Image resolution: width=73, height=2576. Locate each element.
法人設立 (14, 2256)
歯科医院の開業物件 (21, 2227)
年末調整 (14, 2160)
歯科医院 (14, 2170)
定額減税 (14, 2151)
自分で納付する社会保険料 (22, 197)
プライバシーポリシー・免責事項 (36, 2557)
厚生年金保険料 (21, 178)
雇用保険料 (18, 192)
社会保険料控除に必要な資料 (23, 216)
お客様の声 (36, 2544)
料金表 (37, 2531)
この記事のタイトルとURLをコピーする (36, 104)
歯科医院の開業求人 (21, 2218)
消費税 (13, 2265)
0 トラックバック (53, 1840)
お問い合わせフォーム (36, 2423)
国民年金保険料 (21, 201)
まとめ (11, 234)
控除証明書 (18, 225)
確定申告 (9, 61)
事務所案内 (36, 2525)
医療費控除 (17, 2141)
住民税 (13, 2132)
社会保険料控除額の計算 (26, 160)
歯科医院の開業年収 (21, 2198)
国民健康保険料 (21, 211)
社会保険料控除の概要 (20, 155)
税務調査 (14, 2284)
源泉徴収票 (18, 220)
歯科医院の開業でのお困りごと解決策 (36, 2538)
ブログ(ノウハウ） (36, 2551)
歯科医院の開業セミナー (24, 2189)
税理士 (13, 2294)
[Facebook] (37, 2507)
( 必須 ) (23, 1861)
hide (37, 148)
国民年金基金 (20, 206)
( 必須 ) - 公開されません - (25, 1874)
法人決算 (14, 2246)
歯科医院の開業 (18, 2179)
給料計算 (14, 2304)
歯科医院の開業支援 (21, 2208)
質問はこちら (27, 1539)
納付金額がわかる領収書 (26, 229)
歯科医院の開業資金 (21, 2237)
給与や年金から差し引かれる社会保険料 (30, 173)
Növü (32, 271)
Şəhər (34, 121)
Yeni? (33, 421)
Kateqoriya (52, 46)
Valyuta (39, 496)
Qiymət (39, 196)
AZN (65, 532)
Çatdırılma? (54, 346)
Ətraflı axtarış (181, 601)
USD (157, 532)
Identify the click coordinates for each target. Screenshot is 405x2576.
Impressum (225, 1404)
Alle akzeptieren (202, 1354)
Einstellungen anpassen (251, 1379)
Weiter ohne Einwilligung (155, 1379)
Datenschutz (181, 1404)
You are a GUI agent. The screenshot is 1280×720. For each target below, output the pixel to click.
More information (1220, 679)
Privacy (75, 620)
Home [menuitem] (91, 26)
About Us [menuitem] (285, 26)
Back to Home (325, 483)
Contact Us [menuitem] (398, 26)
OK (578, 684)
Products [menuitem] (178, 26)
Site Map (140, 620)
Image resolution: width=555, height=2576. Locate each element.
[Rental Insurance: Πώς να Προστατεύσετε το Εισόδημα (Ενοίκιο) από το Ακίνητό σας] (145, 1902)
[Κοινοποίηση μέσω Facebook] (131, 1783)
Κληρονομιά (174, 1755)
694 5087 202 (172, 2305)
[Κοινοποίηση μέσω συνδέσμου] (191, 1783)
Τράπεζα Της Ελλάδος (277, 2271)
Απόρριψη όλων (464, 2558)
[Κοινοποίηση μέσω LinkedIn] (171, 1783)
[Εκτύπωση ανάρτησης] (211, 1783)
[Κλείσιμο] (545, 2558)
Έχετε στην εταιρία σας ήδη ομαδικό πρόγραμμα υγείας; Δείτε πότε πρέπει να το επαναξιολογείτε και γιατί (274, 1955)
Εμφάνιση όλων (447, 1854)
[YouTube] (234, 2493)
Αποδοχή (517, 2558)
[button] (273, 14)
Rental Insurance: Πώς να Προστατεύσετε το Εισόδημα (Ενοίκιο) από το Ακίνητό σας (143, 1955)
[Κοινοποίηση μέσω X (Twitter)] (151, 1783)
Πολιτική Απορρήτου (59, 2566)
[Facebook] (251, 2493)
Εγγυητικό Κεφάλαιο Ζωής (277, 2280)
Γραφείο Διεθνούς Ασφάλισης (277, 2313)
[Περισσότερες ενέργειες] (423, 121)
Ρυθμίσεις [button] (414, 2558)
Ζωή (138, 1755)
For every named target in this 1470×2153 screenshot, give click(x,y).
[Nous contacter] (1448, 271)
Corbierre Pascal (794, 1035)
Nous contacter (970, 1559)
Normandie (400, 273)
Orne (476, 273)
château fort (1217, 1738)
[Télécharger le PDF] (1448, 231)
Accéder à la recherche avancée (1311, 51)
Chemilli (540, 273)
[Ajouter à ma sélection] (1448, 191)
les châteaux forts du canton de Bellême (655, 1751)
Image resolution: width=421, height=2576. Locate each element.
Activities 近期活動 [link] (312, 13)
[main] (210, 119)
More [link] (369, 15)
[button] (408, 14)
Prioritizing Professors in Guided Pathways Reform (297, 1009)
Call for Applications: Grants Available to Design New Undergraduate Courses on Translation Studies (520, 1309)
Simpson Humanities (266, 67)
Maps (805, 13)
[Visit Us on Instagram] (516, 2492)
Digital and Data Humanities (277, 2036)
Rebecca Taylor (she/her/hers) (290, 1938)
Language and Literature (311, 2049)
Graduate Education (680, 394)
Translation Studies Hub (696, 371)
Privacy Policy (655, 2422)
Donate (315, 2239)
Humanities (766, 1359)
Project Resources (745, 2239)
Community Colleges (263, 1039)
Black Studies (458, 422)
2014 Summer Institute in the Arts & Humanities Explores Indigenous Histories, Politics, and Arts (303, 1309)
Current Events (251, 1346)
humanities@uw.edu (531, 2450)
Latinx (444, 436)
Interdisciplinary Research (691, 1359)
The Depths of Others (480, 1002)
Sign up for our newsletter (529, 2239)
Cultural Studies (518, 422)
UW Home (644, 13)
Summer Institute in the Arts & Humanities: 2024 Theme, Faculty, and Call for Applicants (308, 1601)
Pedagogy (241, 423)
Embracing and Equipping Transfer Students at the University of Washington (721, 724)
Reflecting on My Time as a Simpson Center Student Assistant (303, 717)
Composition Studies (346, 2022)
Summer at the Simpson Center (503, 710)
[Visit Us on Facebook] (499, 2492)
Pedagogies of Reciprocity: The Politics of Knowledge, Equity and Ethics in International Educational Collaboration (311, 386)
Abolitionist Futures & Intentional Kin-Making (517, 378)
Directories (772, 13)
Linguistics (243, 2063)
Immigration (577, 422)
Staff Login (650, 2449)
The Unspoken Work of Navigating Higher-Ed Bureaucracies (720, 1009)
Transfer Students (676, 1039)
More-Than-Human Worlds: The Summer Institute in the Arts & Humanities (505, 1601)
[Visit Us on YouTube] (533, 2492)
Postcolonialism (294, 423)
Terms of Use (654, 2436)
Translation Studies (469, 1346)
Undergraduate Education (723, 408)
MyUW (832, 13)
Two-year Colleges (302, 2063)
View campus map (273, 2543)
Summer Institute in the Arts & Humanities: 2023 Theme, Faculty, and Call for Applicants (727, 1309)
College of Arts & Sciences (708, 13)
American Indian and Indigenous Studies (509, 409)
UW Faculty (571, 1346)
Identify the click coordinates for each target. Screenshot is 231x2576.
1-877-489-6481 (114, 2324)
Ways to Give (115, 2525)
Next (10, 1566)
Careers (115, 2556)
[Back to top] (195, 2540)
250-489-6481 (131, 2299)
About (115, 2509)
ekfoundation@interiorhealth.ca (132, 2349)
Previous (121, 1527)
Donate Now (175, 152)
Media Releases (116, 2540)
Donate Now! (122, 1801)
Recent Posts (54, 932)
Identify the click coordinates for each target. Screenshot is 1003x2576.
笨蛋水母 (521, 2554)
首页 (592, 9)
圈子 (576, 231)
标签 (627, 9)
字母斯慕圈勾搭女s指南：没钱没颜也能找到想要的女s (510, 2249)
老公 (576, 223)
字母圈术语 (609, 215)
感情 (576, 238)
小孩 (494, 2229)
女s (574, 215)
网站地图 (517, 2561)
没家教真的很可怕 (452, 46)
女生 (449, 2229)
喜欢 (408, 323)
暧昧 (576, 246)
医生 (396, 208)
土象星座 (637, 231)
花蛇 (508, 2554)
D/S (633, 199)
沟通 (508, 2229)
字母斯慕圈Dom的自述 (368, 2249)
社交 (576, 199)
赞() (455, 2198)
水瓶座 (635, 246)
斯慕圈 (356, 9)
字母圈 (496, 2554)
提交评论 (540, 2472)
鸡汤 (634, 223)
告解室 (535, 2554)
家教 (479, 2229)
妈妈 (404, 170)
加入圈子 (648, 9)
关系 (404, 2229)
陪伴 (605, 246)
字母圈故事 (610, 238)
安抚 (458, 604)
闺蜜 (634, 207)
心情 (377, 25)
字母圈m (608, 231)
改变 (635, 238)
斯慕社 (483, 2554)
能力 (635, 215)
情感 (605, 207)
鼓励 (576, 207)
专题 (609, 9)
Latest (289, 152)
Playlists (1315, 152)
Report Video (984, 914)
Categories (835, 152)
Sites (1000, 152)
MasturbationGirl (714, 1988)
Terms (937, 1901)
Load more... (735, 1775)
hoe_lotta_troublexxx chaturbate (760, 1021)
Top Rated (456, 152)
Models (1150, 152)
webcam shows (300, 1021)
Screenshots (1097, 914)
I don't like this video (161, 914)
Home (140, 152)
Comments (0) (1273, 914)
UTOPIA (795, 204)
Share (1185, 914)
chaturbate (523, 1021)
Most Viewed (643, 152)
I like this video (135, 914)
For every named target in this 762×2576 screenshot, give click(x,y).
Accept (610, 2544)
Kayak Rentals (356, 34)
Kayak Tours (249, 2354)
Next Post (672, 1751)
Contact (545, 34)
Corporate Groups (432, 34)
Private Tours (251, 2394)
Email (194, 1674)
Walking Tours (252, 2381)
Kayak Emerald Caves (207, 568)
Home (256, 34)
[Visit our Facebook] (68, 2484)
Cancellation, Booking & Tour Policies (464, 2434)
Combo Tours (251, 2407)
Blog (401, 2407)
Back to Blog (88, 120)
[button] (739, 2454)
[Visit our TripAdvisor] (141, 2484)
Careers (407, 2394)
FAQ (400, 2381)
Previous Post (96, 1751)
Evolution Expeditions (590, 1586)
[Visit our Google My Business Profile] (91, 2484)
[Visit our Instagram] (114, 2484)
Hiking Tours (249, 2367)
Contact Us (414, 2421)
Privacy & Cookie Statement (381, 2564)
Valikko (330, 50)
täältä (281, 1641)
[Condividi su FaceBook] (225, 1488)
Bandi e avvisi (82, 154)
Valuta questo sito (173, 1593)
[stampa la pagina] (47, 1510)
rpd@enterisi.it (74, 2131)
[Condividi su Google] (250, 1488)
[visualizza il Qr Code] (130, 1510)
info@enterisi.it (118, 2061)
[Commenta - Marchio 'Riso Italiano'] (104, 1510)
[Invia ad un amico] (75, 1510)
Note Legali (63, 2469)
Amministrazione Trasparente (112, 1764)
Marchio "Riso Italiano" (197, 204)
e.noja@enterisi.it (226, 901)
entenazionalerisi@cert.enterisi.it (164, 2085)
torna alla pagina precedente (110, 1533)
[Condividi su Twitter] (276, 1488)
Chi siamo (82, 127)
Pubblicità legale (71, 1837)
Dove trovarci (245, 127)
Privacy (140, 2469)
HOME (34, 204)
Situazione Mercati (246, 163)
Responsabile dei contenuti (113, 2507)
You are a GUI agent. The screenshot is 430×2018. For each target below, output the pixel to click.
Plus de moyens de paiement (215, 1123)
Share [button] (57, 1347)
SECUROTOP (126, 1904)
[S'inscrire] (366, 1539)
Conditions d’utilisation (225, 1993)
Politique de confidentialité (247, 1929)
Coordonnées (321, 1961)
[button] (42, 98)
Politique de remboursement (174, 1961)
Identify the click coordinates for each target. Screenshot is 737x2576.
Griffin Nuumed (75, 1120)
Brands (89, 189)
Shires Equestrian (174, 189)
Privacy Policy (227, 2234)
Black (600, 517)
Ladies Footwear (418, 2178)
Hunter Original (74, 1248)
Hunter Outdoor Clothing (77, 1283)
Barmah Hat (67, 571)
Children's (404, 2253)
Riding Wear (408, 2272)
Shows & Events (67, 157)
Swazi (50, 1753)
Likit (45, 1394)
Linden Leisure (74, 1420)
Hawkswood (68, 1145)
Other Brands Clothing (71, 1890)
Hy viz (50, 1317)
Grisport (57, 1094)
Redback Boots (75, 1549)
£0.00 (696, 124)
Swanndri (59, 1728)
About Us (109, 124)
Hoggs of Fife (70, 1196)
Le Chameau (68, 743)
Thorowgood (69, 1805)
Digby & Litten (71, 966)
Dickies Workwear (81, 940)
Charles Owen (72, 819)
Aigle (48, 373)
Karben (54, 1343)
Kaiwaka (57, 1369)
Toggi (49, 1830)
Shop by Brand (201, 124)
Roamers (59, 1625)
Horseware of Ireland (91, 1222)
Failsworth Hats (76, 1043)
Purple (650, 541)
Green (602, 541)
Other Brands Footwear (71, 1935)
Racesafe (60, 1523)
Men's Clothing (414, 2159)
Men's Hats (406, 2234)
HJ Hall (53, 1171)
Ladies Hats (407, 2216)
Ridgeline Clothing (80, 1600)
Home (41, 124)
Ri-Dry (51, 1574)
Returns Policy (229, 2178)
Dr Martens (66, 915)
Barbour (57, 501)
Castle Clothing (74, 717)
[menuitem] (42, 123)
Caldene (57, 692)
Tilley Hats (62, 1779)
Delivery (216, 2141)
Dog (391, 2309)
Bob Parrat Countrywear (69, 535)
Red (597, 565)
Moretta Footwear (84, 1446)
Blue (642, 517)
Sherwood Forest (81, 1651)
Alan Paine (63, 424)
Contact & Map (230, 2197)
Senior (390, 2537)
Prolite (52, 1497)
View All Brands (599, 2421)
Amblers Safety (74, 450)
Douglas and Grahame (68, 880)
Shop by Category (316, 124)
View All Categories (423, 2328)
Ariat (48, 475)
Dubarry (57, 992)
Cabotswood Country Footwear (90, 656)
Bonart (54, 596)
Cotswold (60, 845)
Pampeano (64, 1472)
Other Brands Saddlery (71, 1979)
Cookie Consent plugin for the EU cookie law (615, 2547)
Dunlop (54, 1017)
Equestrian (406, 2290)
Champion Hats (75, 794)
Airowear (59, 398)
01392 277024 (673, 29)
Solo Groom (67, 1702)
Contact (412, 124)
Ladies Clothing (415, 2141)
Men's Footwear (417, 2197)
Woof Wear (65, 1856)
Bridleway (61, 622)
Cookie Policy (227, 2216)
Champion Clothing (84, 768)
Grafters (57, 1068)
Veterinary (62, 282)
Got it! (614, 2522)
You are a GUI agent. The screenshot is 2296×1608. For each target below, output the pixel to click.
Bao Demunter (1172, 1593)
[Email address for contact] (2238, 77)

- [DIRECTIONS]: Please state how many lines of the entries above include the string "menuitem", giving the number and nothing more.

- [RESPONSE TO THE TASK]: 5